Begin

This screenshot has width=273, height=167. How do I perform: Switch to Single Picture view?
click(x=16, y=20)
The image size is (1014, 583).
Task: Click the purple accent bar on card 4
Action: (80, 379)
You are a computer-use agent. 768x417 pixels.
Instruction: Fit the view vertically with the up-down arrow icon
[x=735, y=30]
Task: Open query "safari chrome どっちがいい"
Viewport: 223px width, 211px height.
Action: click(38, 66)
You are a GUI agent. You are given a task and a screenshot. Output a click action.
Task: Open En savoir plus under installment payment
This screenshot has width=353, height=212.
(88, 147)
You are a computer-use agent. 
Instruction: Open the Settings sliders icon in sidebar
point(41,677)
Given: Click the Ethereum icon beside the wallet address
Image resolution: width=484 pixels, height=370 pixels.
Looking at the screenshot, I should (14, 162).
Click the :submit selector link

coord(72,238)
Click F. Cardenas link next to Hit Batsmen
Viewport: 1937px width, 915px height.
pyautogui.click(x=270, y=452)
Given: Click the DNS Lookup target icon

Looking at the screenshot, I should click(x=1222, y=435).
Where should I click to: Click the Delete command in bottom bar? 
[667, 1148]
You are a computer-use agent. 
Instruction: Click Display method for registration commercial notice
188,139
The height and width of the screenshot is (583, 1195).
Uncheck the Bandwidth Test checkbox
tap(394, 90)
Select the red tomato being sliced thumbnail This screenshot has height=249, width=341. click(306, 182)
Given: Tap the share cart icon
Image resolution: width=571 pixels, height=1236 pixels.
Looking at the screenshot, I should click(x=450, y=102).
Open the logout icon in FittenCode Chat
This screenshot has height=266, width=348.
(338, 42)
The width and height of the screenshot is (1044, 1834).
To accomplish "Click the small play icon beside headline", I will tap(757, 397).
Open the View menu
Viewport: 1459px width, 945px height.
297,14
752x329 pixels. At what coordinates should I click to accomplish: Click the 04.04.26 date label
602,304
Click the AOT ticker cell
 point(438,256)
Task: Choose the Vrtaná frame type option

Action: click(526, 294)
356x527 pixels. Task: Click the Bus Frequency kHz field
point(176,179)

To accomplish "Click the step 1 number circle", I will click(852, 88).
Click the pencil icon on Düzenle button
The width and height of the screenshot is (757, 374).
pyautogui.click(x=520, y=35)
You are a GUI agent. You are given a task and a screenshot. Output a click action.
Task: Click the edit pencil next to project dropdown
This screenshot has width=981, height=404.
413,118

End

▸ **GIVEN INSTRUCTION**:
Reproduce the entries between the lines holding "752x329 pixels. At" and "pyautogui.click(x=520, y=35)", inclusive, adding -91 to every coordinate in the answers and leaving all other text unchanged.

▸ **RESPONSE TO THE TASK**:
752x329 pixels. At what coordinates should I click to accomplish: Click the 04.04.26 date label
511,213
Click the AOT ticker cell
 point(347,165)
Task: Choose the Vrtaná frame type option

Action: click(435, 203)
356x527 pixels. Task: Click the Bus Frequency kHz field
point(85,88)

To accomplish "Click the step 1 number circle", I will click(761, -3).
Click the pencil icon on Düzenle button
The width and height of the screenshot is (757, 374).
pyautogui.click(x=429, y=-56)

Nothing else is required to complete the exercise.